A closer look to HTTP/2 Push

Apr 25, 2018

Summary

Implementing a web server around the concept of HTTP/2 Push is a good opportunity to understand how this technique works. We are pleased to share some of that knowledge with you.

Introduction

This article takes a look to HTTP/2 PUSH, beginning with a description of what is PUSH in the context of HTTP/2 (spoiler: is not the same than push notifications) and how does it work at a protocol devel. Then we examine some of the issues and concerns that an effective deployment needs to address.

What’s HTTP/2 PUSH

HTTP/2 PUSH allows a web server to send resources to a web browser before the browser gets to request them. It is, for the most part, a performance technique that can help some websites load twice or thrice as fast.

HTTP/2 PUSH is not a mechanism for the server to notify things to the browser. As we will see below, pushed contents are used by the browser when it may have otherwise produced a request to get the asset anyway. But if the browser would not request the resource, the pushed contents become wasted bandwidth.

High level example

Let’s think about a hypotetical website with three resources: index.html, styles.css and script.js. Say that one user, through his browser, connects to the home page of this website and retrieves index.html.
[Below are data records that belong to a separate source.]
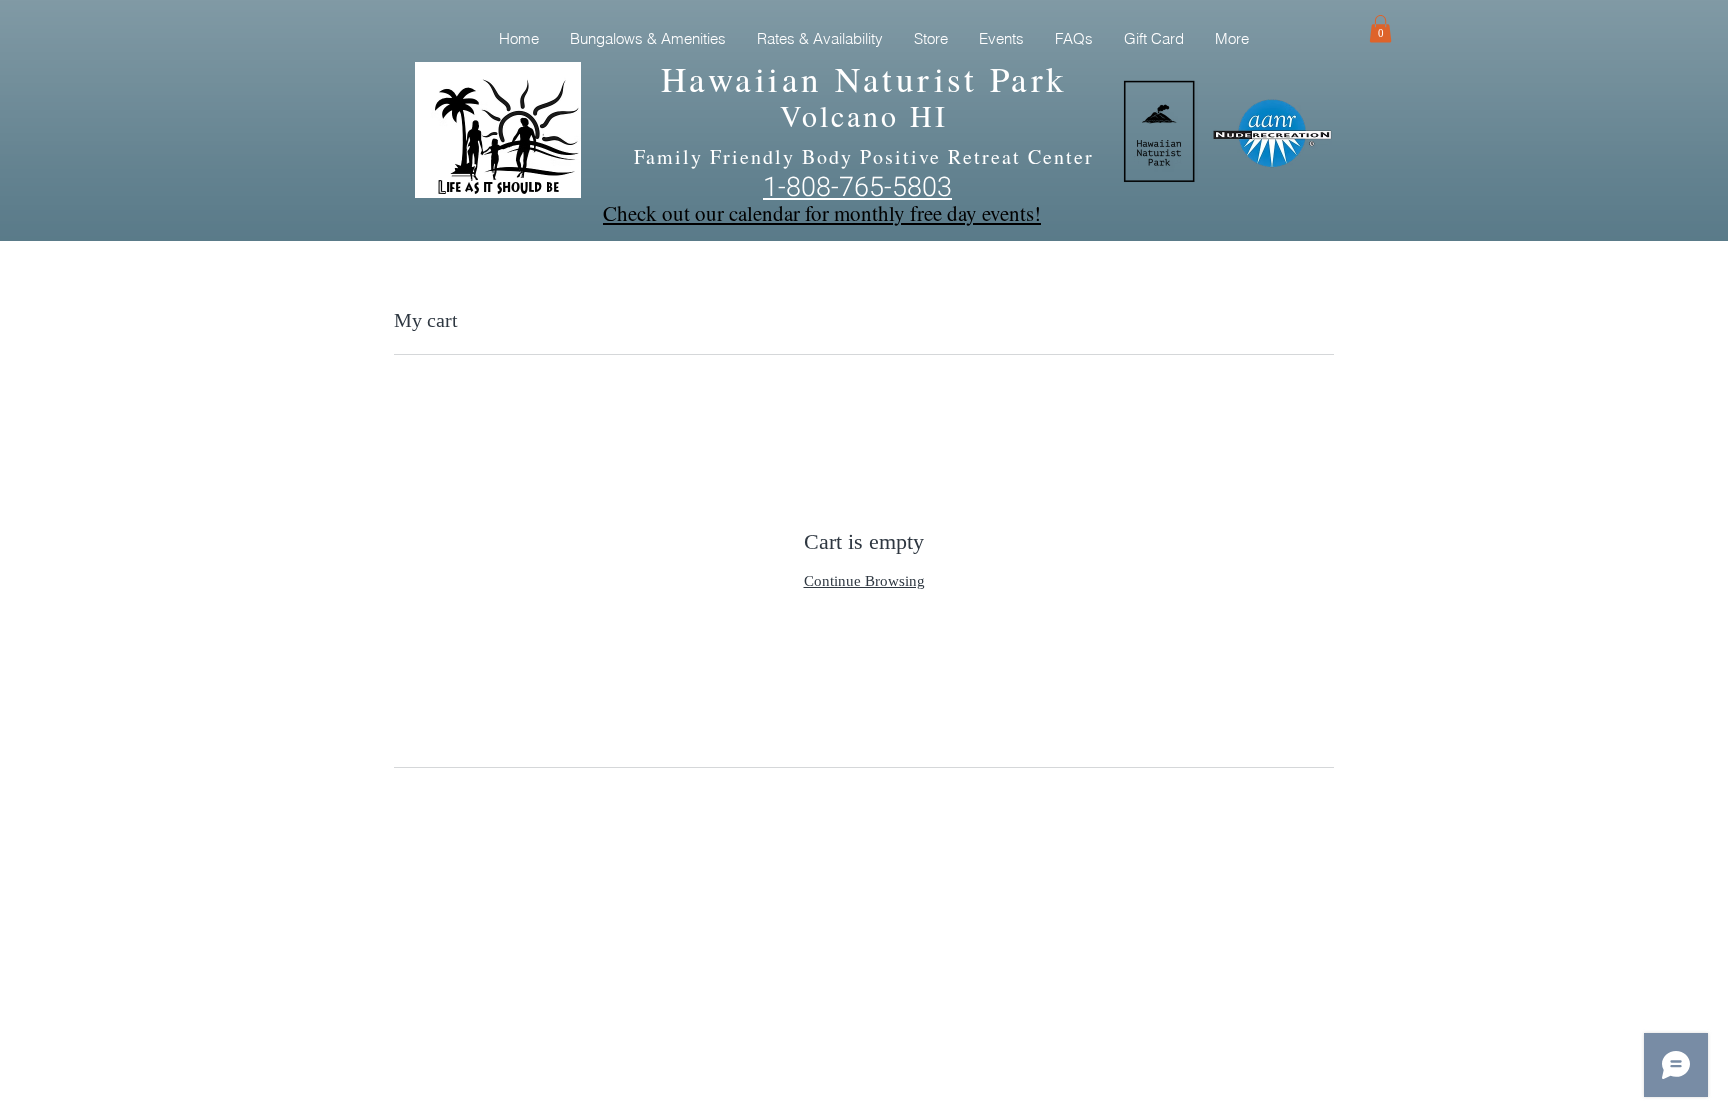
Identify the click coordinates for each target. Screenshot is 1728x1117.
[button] (1380, 28)
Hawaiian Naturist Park (864, 78)
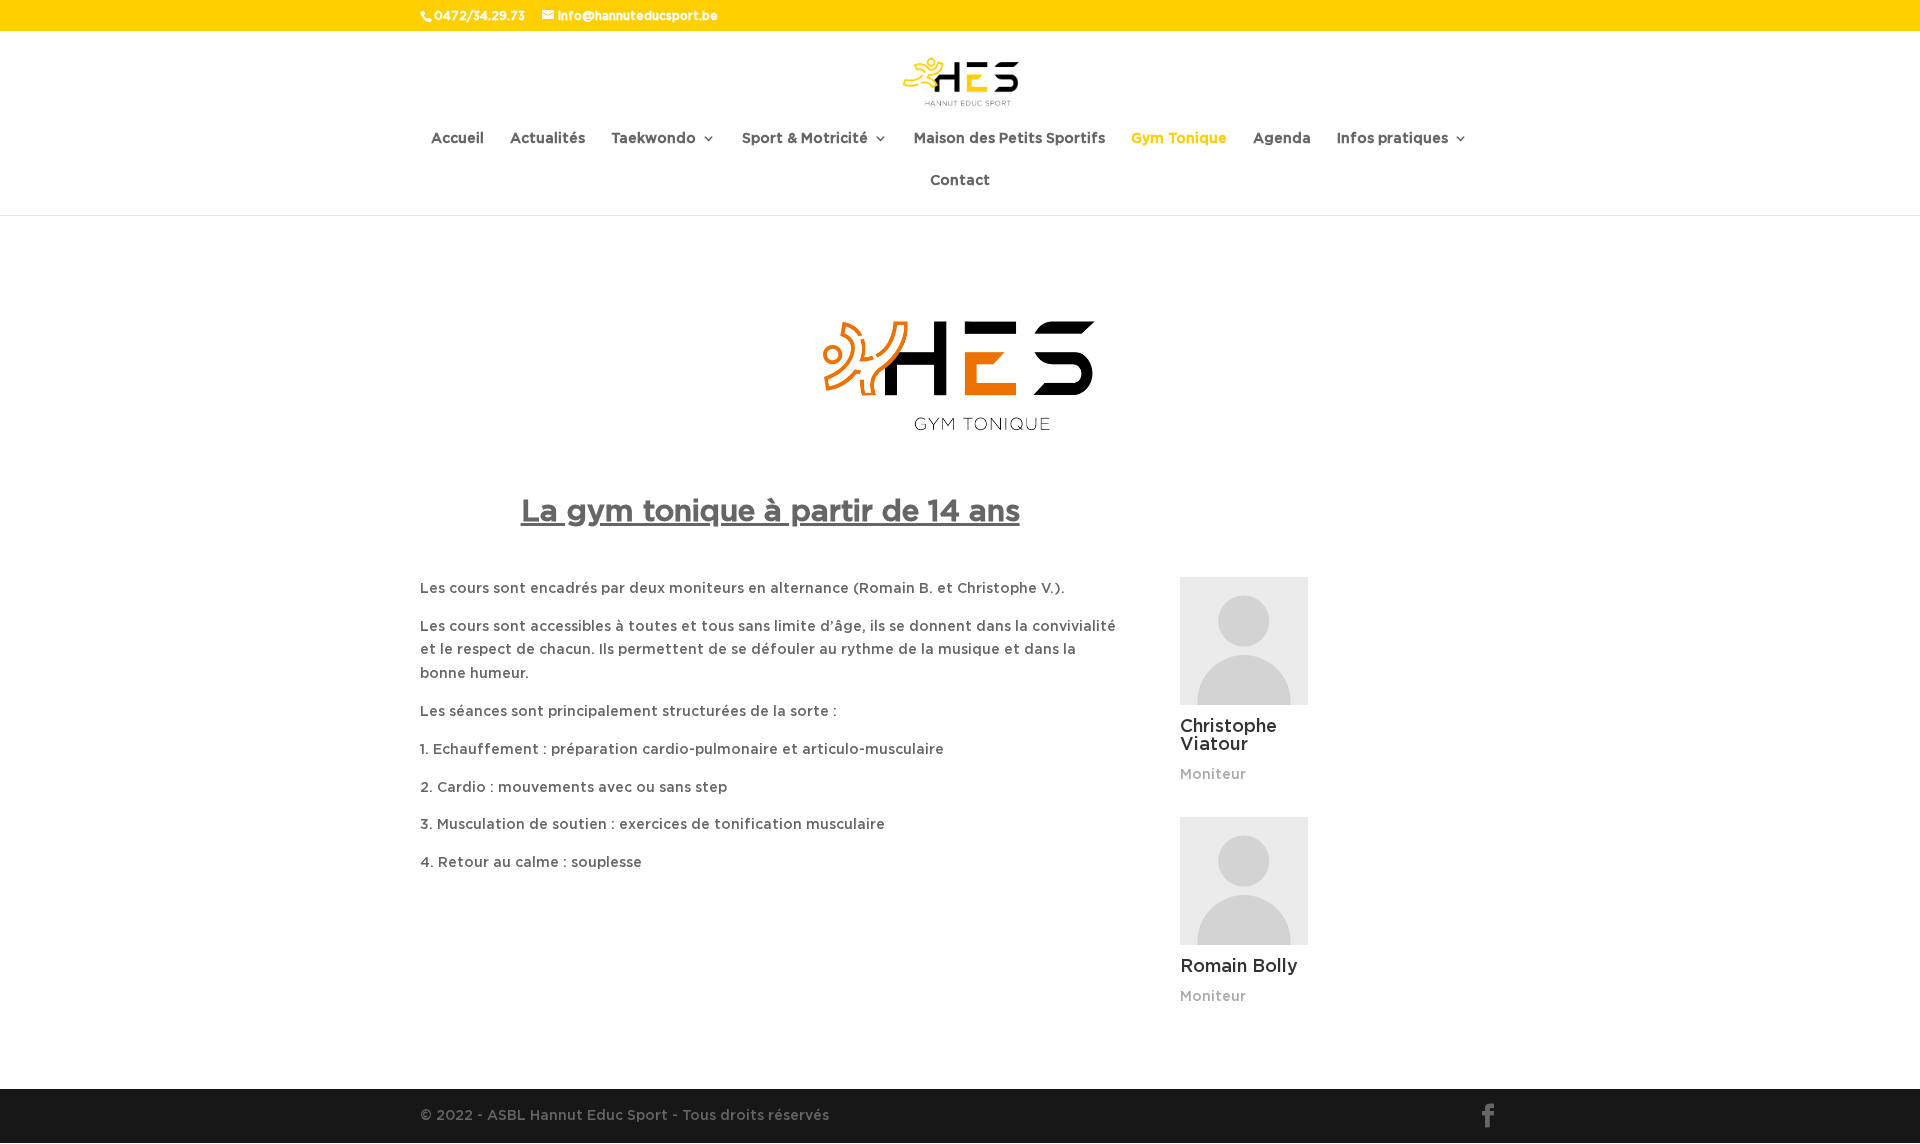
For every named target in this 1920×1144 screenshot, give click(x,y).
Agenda (1282, 138)
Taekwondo (653, 138)
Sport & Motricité (805, 138)
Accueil (457, 138)
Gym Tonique (1179, 138)
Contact (960, 180)
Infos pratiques (1392, 138)
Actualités (547, 138)
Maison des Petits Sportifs (1009, 138)
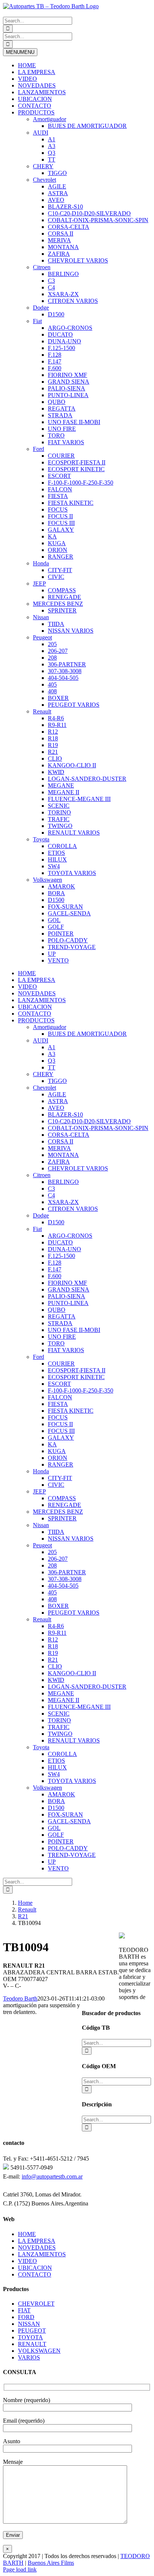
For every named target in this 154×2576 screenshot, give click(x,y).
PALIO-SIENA (66, 388)
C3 (51, 280)
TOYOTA (30, 2337)
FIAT (24, 2310)
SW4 (54, 866)
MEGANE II (63, 792)
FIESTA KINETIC (70, 503)
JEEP (39, 583)
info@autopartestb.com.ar (52, 2176)
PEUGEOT (32, 2330)
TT (51, 159)
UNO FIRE (62, 429)
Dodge (41, 307)
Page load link (20, 2569)
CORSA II (60, 233)
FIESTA (58, 496)
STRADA (60, 415)
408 (52, 691)
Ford (38, 449)
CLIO (55, 758)
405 (52, 684)
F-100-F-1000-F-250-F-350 (80, 482)
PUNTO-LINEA (68, 395)
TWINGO (60, 826)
As soon as the browser gets index.html, it discovers that it will also need styles.css and script.js. Only then the browser will issue requests to get the other two files. Therefore, to assemble this webpage the browser will stack network round-trips as it gradually discovers the site’s composition.

With HTTP/2 PUSH, the server can take the initiative by having some rules that trigger push at certain moments. For example, when the server receives a request to index.html, it can also push styles.css and script.js without waiting for the respective request from the browser. If done correctly, by the time the browser finishes parsing index.html, the transfer of styles.css and script.js would have already started in “push mode” and the browser will simply sit back and relax while the files end their transfer.

A glimpse into the cogs: how HTTP/2 PUSH works at a protocol level

It is easier to implement PUSH in a concrete website if one have an idea of how HTTP/2 PUSH works at a protocol level, even if when creating websites we may never have a need to see or create protocol data.

PUSH works over HTTP/2, which at its core is a frames protocol, meaning that information is exchanged in groups of bytes called frames. Additionally, frames are part of streams, and streams are identified by a number. The stream number is present in each frame as a binary field. Streams allow to match requests and responses, e.g. the response to request GET /index.html at stream 3 must also be at stream 3. There are a couple of rules with these numbers. First, there is no such a thing as a stream number zero, but some frames are given zero as a stream number to signal special things, like with “null” in some programming languages. Next, streams initiated by the browser must have odd numbers, and streams initiated by the server (when pushing resources) must have even numbers.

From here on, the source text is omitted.